**WRITTEN INSTRUCTION:** The shareholder notice below says four things about the corporate actions described in the Information Statement. List all four.

## Start TEXT

NOTICE TO SHAREHOLDERS OF ACTION APPROVED BY CONSENTING SHAREHOLDERS

The following corporate actions described in this Information Statement:

 
were approved by stockholders voting approximately 91.2% of our outstanding capital stock entitled to vote;

 
will become effective on or shortly after December 29, 2008;

 
will not result in any appraisal or dissenters’ rights; and

 
may be abandoned by our Board of Directors prior to effectiveness without any further vote of our shareholders.

The written consent of the majority shareholders authorizes, or has the effect of authorizing, the following actions:


CORPORATE ACTION ONE
REVERSE STOCK SPLIT
 
The majority shareholders and the Board of Directors have approved a reverse stock split so that for every one hundred shares of our common stock currently outstanding, our shareholders would receive one share of our common stock (the "Reverse Stock Split"). Any fractional share of our common stock that would exist as a result of the Reverse Stock Split shall be rounded up to a whole share. The Board of Directors has set the close of business on the twentieth day following the mailing of this Information Statement to the shareholders as the date on which the Reverse Stock Split will become effective. Every one hundred shares of common stock issued and outstanding immediately prior to that effective date will be reclassified as and changed into one share of common stock.
 
 
The principal effect of the Reverse Stock Split will be to decrease the number of outstanding shares of common stock. At the time of the approval of the Reverse Stock Split by the shareholders on November 25, 2008, we had 257,600,680 shares outstanding, which number will be reduced to approximately 2,576,068 as a result of the Reverse Stock Split. The respective relative voting rights and other rights that accompany the common stock will not be altered by the Reverse Stock Split, and the common stock will continue to have a par value of $0.001 per share. Although the consummation of the Reverse Stock Split will not alter the number of our authorized shares of common stock, our authorized share capital will be changed by Corporate Action Two described below.

## End TEXT
## Start SOURCE DATA

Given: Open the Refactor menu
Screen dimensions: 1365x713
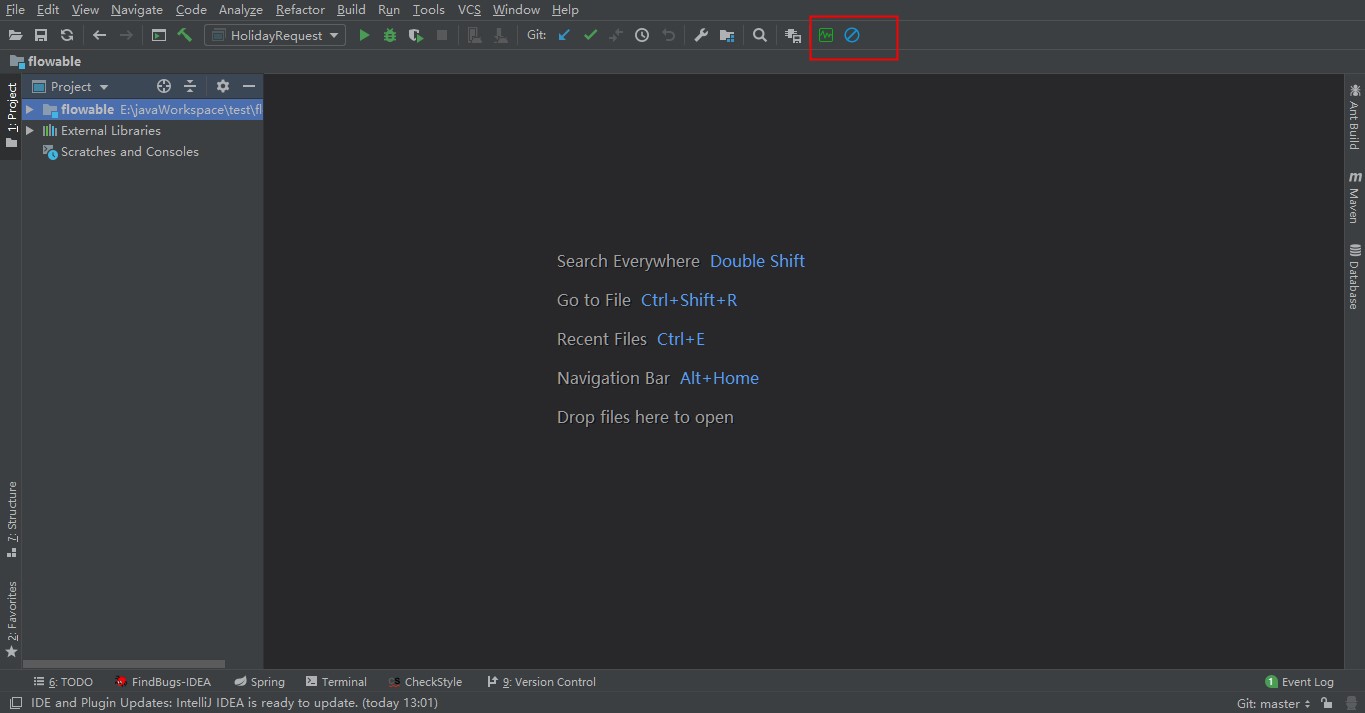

## End SOURCE DATA

**SOLUTION TO THE EXERCISE:**
1. They were approved by stockholders voting approximately 91.2% of the outstanding capital stock entitled to vote.
2. They will become effective on or shortly after December 29, 2008.
3. They will not result in any appraisal or dissenters' rights.
4. They may be abandoned by the Board of Directors before they take effect, without any further shareholder vote.